Stored items →

────────

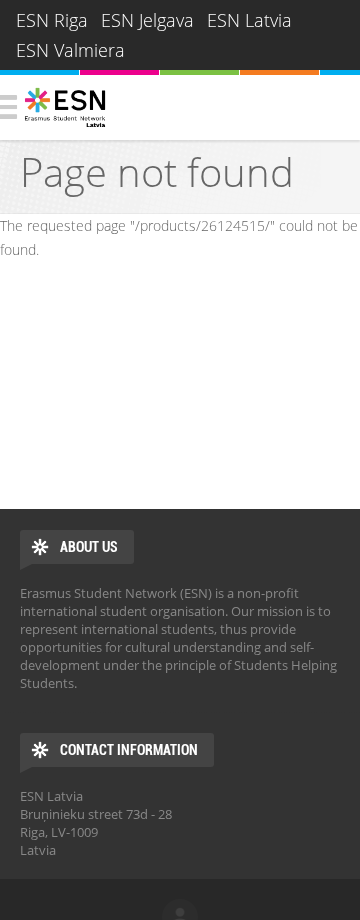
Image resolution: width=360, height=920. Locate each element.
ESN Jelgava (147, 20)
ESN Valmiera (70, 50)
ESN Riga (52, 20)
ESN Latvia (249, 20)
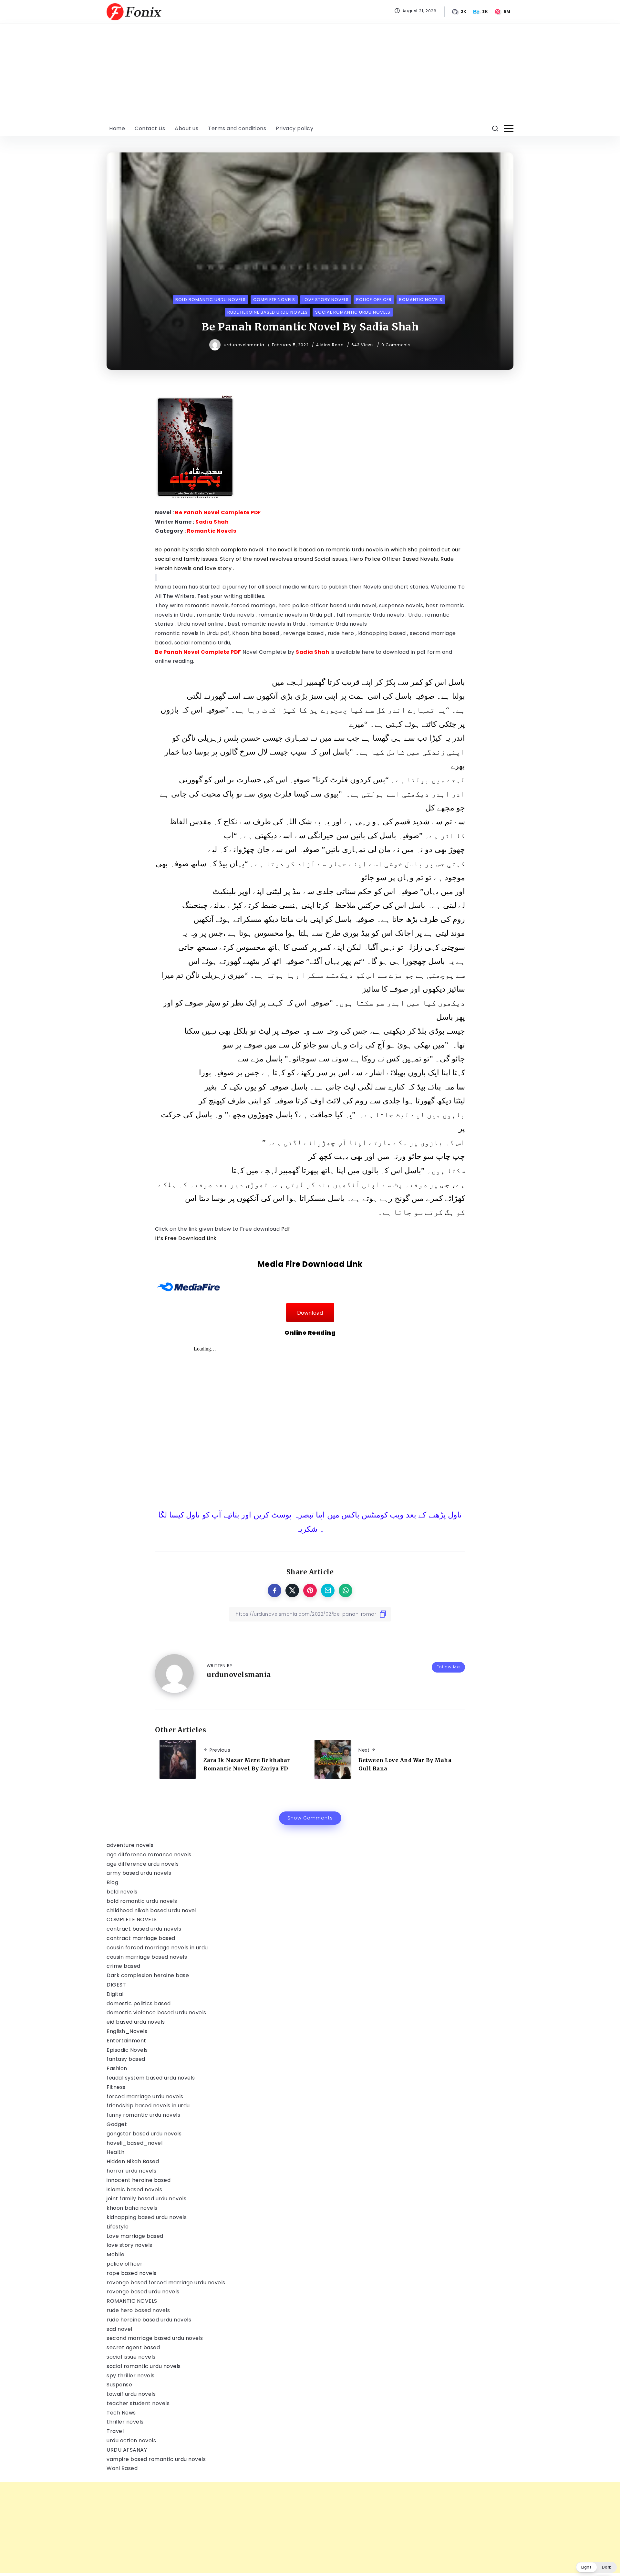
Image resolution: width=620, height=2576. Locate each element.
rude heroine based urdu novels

────────

Task objective →
Because the pictures are not wanted, retype only the text of every record, exactly as given.

Written response →
Image resolution: width=360, height=920. Locate each element.
ESN Jelgava (147, 20)
ESN Valmiera (70, 50)
ESN Riga (52, 20)
ESN Latvia (249, 20)
Image resolution: width=620, height=2576. Locate each element.
rude heroine based urdu novels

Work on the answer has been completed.